> Your task:
If a line in the data holds "logo", copy that line out in full.

> Data provided:

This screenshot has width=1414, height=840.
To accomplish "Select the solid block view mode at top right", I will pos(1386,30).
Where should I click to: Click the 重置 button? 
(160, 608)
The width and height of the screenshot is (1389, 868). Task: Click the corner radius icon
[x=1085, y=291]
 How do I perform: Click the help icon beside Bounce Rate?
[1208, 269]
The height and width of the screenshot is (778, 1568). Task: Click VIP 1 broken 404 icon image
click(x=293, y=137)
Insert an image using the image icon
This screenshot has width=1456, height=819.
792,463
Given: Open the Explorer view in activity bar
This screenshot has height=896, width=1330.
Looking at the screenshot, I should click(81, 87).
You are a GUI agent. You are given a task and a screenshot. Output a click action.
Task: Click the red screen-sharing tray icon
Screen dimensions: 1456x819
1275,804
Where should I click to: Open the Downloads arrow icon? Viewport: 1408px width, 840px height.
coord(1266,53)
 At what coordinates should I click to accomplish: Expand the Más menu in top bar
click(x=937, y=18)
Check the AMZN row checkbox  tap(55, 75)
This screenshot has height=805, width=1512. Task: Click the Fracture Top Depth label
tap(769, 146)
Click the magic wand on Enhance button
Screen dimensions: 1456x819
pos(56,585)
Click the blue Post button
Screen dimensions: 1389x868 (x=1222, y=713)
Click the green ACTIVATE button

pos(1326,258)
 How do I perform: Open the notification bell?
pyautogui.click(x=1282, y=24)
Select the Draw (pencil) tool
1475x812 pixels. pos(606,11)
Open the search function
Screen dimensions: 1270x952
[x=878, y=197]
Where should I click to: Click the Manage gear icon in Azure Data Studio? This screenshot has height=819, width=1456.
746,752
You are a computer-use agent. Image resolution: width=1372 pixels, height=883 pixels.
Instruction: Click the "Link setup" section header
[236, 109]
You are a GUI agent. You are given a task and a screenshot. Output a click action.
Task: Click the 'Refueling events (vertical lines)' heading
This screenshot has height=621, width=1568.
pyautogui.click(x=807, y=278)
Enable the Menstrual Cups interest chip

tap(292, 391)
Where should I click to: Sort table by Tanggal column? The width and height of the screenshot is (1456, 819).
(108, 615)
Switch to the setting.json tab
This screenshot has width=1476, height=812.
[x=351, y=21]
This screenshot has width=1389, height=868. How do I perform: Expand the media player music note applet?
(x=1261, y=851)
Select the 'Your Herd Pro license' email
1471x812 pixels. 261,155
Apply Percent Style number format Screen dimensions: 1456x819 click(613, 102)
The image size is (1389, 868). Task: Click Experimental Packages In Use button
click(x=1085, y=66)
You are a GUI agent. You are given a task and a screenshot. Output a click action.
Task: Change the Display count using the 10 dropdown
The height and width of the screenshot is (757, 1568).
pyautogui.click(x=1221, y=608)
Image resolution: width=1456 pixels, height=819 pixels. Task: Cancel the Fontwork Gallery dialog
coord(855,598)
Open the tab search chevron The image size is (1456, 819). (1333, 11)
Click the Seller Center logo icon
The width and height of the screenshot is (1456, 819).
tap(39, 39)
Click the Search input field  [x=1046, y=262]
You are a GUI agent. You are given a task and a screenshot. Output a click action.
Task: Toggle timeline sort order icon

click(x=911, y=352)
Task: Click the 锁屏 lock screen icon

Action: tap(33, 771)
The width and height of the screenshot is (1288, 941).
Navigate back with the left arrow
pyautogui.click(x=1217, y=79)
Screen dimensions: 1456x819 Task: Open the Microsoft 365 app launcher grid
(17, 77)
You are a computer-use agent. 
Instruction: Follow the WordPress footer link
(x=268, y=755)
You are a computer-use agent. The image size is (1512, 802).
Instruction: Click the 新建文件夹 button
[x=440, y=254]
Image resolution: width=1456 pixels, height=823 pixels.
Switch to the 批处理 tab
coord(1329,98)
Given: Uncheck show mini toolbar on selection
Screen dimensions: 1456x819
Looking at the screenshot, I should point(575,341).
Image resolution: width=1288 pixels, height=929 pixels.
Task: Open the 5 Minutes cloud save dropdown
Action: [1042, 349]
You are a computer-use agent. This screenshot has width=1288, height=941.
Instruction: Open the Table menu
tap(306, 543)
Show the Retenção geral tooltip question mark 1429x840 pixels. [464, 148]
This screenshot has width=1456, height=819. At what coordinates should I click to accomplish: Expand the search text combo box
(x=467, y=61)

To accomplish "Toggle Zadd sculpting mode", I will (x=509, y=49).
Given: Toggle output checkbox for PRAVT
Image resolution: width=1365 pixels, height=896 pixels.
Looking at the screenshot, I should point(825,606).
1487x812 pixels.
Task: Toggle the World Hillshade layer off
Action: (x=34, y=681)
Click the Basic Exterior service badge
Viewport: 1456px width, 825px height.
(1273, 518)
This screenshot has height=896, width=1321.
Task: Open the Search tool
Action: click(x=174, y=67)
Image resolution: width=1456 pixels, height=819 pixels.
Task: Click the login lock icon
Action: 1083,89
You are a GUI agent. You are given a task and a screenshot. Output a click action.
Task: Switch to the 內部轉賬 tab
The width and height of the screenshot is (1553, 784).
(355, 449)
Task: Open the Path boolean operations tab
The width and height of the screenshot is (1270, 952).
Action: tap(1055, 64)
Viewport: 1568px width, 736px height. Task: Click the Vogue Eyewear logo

> Solution to this exercise:
Click the Seller Center logo icon
Viewport: 1568px width, 736px height. Task: Click the Vogue Eyewear logo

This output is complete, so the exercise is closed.